Instruction A
Transcribe the part of the court opinion below that opens with the words "In the case" and closes with "to answer questions).".

---------- Document text

In the case at bench, the trial judge made findings of fact and conclusions of law in the Rule 32 proceeding. He ruled that the State had a right to call all relevant witnesses under the Cota rule. We think the trial court overstated the law. In addition to the views expressed in State v. Caldwell, supra, we have recently retreated from the Cota rule "insofar as [it suggests] an absolute right to call witnesses regardless of the fact that they may properly choose to invoke their fifth amendment privilege in response to all relevant questions." State v. McDaniel, 136 Ariz. 188, 194, 665 P.2d 70, 76 (1983) (emphasis in original) (defendant is not denied his sixth amendment right to compulsory process when he is precluded from calling a witness who intends to invoke the fifth amendment and who can legitimately refuse to answer questions).

While there is no "absolute right" to call the witness, various purposes may be subserved by requiring the privilege to be invoked in the presence of the jury. One proper purpose is to provide the jury an explanation of the failure to call a witness who ordinarily would be expected to testify in order to prove the charge or establish the defense. See State v. Cota, supra; United States v. Vandetti, 623 F.2d 1144, 1146-47 (6th Cir. 1980). The decision to permit counsel to call a witness who has indicated he or she will refuse to testify is ordinarily discretionary with the trial court, which must determine whether the interest of the person calling the witness outweighs the possible prejudice resulting from the inferences the jury may draw from the witness' exercise of the privilege. United States v. Vandetti, supra, n. 1; People v. Berg, 59 N.Y.2d 294, 464 N.Y.S.2d 703, 704-05, 451 N.E.2d 450, 451-52 (1983); cf., State v. McDaniel, supra.

In Berg, the trial judge allowed the state to force a witness to claim the privilege before the jury in order to provide an explanation for the jurors' natural concern over why the state had failed to produce testimony from the alleged victim of the crime. In McDaniel, we upheld the trial court's finding that there would be "no substantive value" ( 665 P.2d at 75) in allowing defendant to call his alleged accomplices, who had unequivocally and properly indicated that they would claim the privilege, for the purpose of asking them whether they, not he, had committed the crime. Defendant did not seek to call the witnesses to prevent the jury from drawing adverse inferences from defendant's failure to produce their testimony; instead, he sought to call them in order to ask a series of questions, evoke a claim of privilege to each question, and then to argue to the jury that the invocation of the privilege justified an inference that the accomplices and not the defendant had committed the crime. Id. 665 P.2d at 76. We held that the trial judge had acted properly in refusing to permit this procedure because "the jury is not entitled to draw any inferences from the decision of a witness to exercise his fifth amendment privilege." Id.

--------------------
---------- Source records

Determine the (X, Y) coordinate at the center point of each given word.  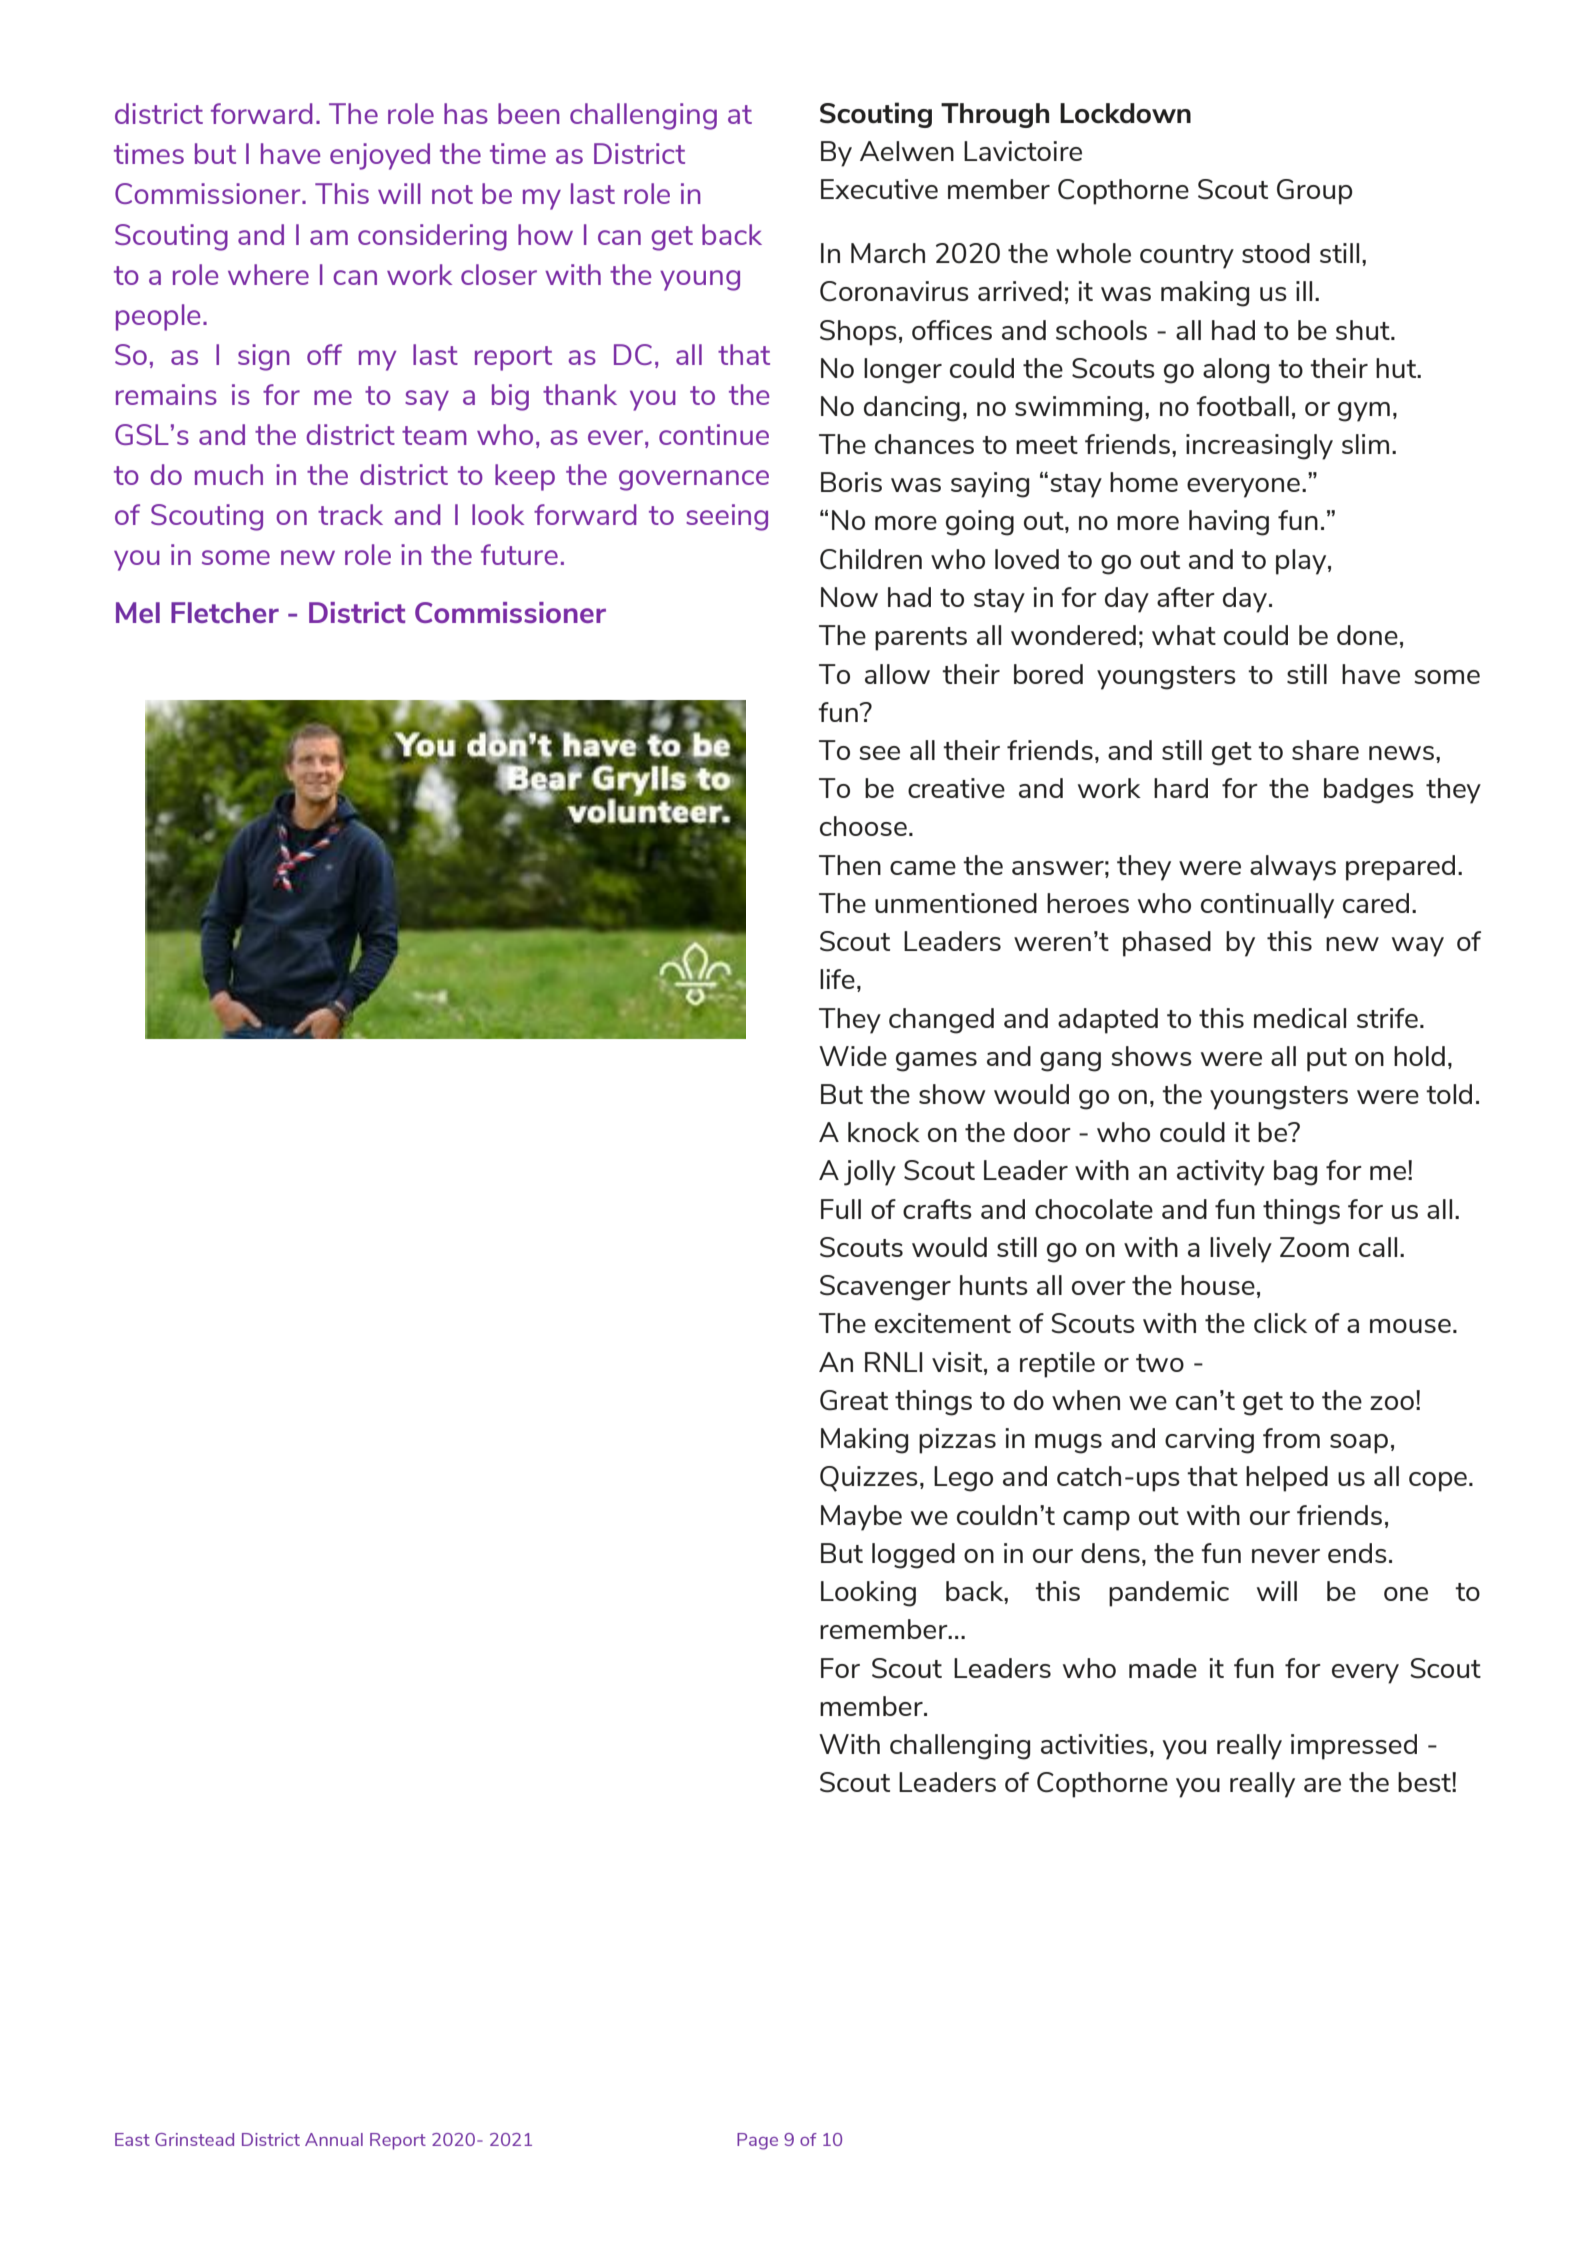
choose (863, 826)
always (1293, 868)
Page (757, 2141)
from (1291, 1438)
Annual (334, 2139)
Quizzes (869, 1479)
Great (854, 1400)
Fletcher (225, 612)
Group (1314, 192)
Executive (879, 189)
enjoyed (380, 156)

--------------------

Instruction B
Repeat all of the entries above word for word, without the pictures.

Output A
In the case at bench, the trial judge made findings of fact and conclusions of law in the Rule 32 proceeding. He ruled that the State had a right to call all relevant witnesses under the Cota rule. We think the trial court overstated the law. In addition to the views expressed in State v. Caldwell, supra, we have recently retreated from the Cota rule "insofar as [it suggests] an absolute right to call witnesses regardless of the fact that they may properly choose to invoke their fifth amendment privilege in response to all relevant questions." State v. McDaniel, 136 Ariz. 188, 194, 665 P.2d 70, 76 (1983) (emphasis in original) (defendant is not denied his sixth amendment right to compulsory process when he is precluded from calling a witness who intends to invoke the fifth amendment and who can legitimately refuse to answer questions).

Output B
Determine the (X, Y) coordinate at the center point of each given word.  
choose (863, 826)
always (1293, 868)
Page (757, 2141)
from (1291, 1438)
Annual (334, 2139)
Quizzes (869, 1479)
Great (854, 1400)
Fletcher (225, 612)
Group (1314, 192)
Executive (879, 189)
enjoyed (380, 156)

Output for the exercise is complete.